Okocha - Baliç - Anelka - Kezman

98'de PSG ile başlayan ve bugün de PSG ile devam eden bir hikaye. Fenerbahçe'nin "kurumsallaştık" namelerinin arkasında gerçek finansal başarı başlıkta yazan dörtlüde yatıyor.

Türk futbolunda borçlanmanın tavan yaptığı dönemdi 95 sonrası. Uçuk bonservis bedellerinin döndüğü piyasada üç büyüklerde oynayabilecek herhangi bir türk oyuncusuna rahatlıkla 10 milyon dolar'dan başlayan fiyatların çekilebildiği bir dönem. O dönem sportif açıdan Galatasaray'ın çok gerisinde kalmasına rağmen Fenerbahçe'nin bugünkü finansal rahatlığa sahip olmasının temelleri henüz 2004'te yapımı biten Saraçoğlu'ndan ziyade o dönem gerçekleştirilen Jay Jay Okocha ve Elvir Baliç'in avrupaya satışıyla atılmıştı. 98'de Okocha PSG'ye 17 milyon dolara, 99'da Baliç 23 milyon dolara Real Madrid'e satılmıştı. Şampiyonlar Ligi'ne girme şansı da bulamayan Fenerbahçe için bu gelirler hayati bir öneme sahipti. Fenerbahçe daha sonra bu durumu bir politika haline getirdi. M.City'de dibe vurmuş bir Nicolas Anelka'ya piyasasının çok üstünde bir bedel ödemesine ve Fenerbahçe'de oldukça vasat bir dönem geçirmesine rağmen yine de kar ederek Bolton'a satması bu politikanın bir ürünüydü.

Bugün bu yazıyı yazmama sebep veren olay ise fiziksel ve psikolojik olarak dibe vurmuş durumda olan Mateja Kezman'ın yine beklenilenin üstünde bir bedelle PSG'ye satışı. Bir Galatasaray taraftarı olarak bakarsam oldukça memnundum aslında Kezman'dan, yüksek fiyat/düşük performans+problemler. Ancak işe Fenerbahçe yönünden bakarsak oldukça sorunlu bir oyuncuydu Fenerbahçe için. PSV'den ayrıldığında komple bir golcü görüntüsü veriyordu ancak Chelsea'ye geçişinden itibaren yeteneklerinin PSV'deki oyununun bir ilüzyonu olduğunu ispatlıyordu Kezman bizlere. Atletico Madrid te Chelsea referansıyla transfer etmişti o dönem ancak onların da elinde patlamıştı. Fenerbahçe'nin 8 milyon euroluk teklifi onlar için karlı bir kurtuluş reçetesiydi ve değerlendirdiler. İki sezon sonra gelinen nokta bir-iki kritik golü hariç fiyasko denilebilecek türden. Batman'in hikayesinin bir özetini geçmiş olduk böylece, daha detaylı bir yazı okumak isterseniz Bülent Timurlenk ustanın Batman ve Robin adlı yazısını tavsiye ederim.

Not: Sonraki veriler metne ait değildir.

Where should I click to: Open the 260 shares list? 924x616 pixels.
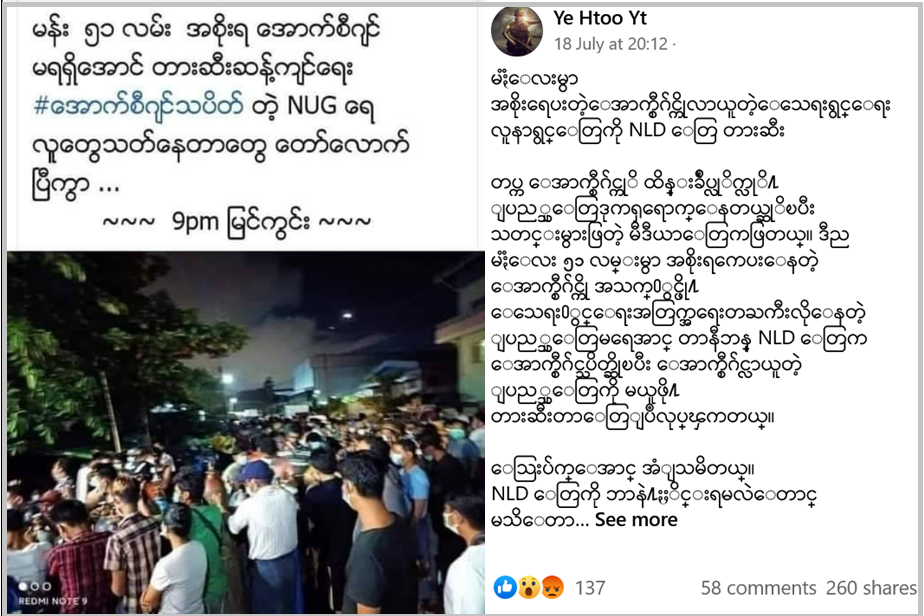click(x=871, y=588)

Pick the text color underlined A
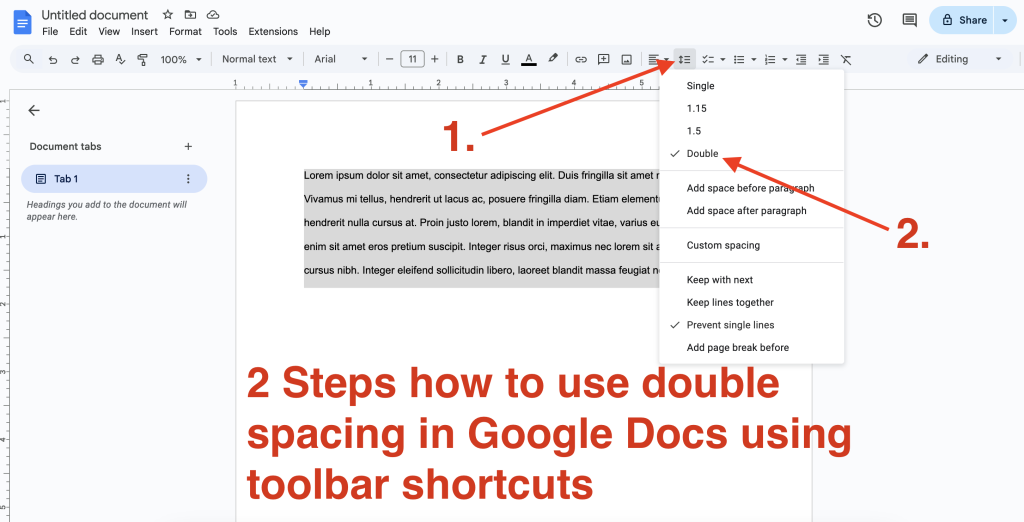click(x=528, y=59)
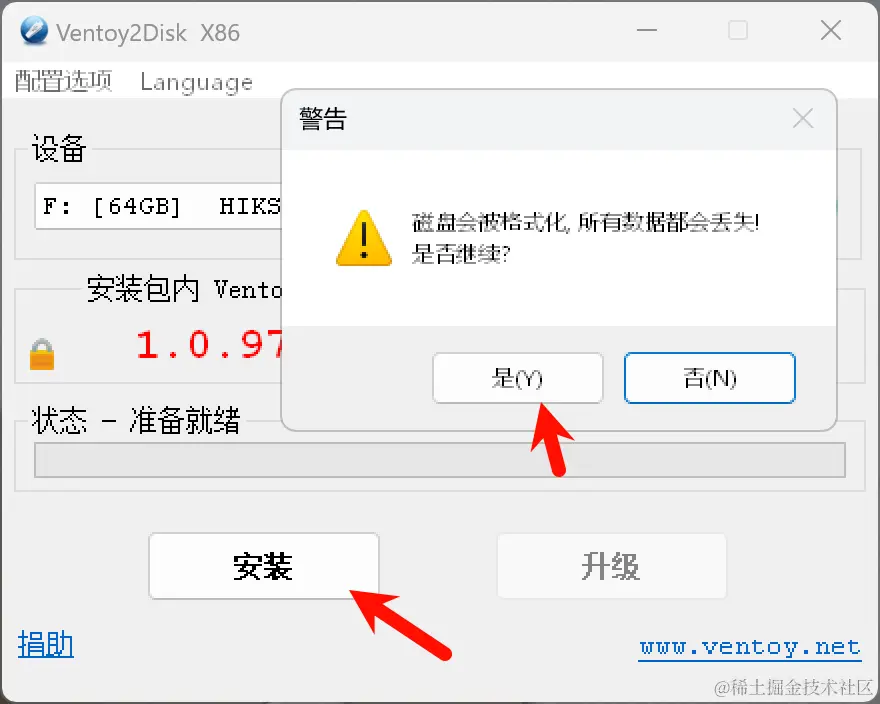Cancel formatting with 否(N) button
The width and height of the screenshot is (880, 704).
pos(709,378)
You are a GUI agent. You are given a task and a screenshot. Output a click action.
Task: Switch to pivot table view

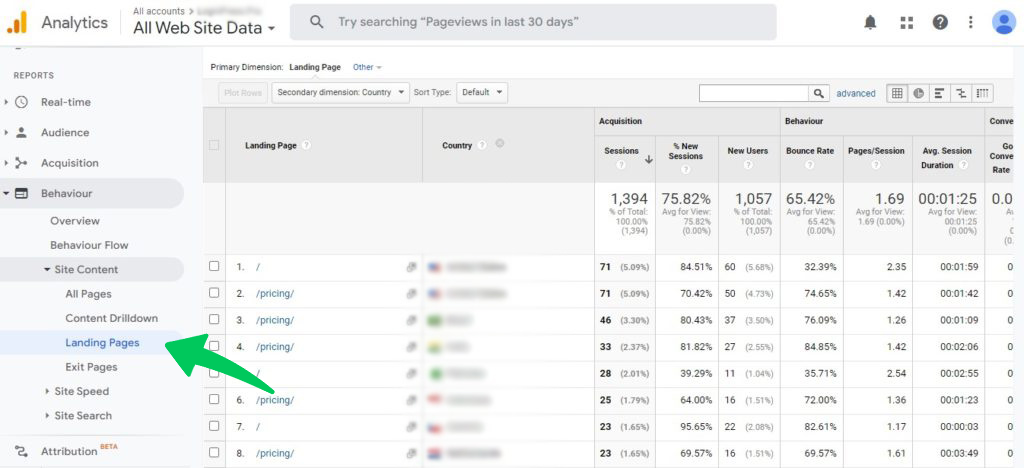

3,5 milyon euro kazanacak Fenerbahçe bu transferden. Aziz Yıldırım'ın futboldan çok anladığı söylenemez, bunu daha önce bir çok söylemi ve icraatıyla ispatladı ancak futbolcu satışında oldukça başarılı olduğu bir gerçek. Sezarın hakkı sezara...

Bu Yazıyı Paylaş!

Bookmark and Share

3 yorum:

Ögeday Karabulut dedi ki...

İnternette gezinirken ''Kezman'ın Galatasaray'ın oyun yapısında çok daha başarılı olacağını çünkü Galatasaray'ın PSV gibi etkili kanat ve orta saha oyuncuları olduğunu ve hücum oynadığını'' yazıldığını gördüm.
Kezman sorunlu bir oyuncu,bence Galatasaray'a gelse problem yaratırdı.Sen neler düşünüyorsun bu konuda?

pclion dedi ki...

Kezman'ın Galatasaray'ın sistemine uyacağını kesinlikle düşünmüyorum. PSV'de Kezman'la çok uyumlu bir Robben vardı, bunu Dinamo Kiev'deki Rebrov-Sheva ikilisine de benzetebiliriz. Sheva ayrıldıktan sonra bir daha kendini bulamadı Rebrov, böyle eküri oyuncular dünyada her zaman bulunur.

Kezman son 4 sezonda toplasan taş çatlasa 25 gol atmıştır. Bunu da 3 farklı takımda yaptı, sonuçta PSV'den gelmedi Fenerbahçe'ye. PSG'de de matah bir performans sergileyeceğine inanmıyorum.

Ögeday Karabulut dedi ki...

Teşekkürler abi dikkate aldığın için.

Yani bir oyuncu giderken kendini değil takım arkadaşını da batırabiliyor.